# Description of the task
Word for word, please restate the lines from the beginning of the data through the line in which "The width and height of the screenshot is (1568, 761)." appears.

╭─ Records supplied

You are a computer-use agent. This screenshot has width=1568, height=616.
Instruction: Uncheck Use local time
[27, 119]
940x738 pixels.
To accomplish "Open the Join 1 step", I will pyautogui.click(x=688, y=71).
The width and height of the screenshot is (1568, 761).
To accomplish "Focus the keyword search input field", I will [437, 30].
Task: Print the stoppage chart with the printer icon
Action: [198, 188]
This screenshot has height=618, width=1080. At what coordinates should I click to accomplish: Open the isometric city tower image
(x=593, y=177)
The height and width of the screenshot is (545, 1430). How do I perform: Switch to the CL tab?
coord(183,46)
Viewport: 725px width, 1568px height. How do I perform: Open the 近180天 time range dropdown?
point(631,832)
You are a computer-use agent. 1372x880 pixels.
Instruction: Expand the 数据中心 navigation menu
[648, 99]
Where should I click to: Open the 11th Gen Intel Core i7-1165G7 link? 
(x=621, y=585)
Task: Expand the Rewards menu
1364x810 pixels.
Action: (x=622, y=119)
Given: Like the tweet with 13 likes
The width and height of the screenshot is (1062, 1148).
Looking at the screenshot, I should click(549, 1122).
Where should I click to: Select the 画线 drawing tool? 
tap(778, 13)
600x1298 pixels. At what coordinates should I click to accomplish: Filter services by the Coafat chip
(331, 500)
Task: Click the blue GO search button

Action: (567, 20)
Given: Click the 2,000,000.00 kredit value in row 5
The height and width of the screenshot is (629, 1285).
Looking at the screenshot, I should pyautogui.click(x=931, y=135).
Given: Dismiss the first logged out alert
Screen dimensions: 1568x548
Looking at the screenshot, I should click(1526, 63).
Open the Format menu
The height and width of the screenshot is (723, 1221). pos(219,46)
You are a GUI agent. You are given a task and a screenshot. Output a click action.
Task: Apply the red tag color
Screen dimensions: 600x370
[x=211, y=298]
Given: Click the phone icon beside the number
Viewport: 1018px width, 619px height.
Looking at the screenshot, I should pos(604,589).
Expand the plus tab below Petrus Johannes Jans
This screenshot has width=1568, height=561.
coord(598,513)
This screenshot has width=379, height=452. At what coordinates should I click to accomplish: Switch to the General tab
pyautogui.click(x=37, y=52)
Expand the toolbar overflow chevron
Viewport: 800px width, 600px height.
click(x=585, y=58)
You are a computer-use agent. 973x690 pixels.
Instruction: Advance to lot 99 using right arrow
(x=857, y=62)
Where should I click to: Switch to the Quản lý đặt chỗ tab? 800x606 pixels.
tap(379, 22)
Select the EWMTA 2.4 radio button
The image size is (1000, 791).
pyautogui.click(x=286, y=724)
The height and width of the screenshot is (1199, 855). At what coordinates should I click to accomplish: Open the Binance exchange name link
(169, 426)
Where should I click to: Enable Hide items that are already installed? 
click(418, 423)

╰─

# Expected answer
You are a computer-use agent. This screenshot has width=1568, height=616.
Instruction: Uncheck Use local time
[27, 119]
940x738 pixels.
To accomplish "Open the Join 1 step", I will pyautogui.click(x=688, y=71).
The width and height of the screenshot is (1568, 761).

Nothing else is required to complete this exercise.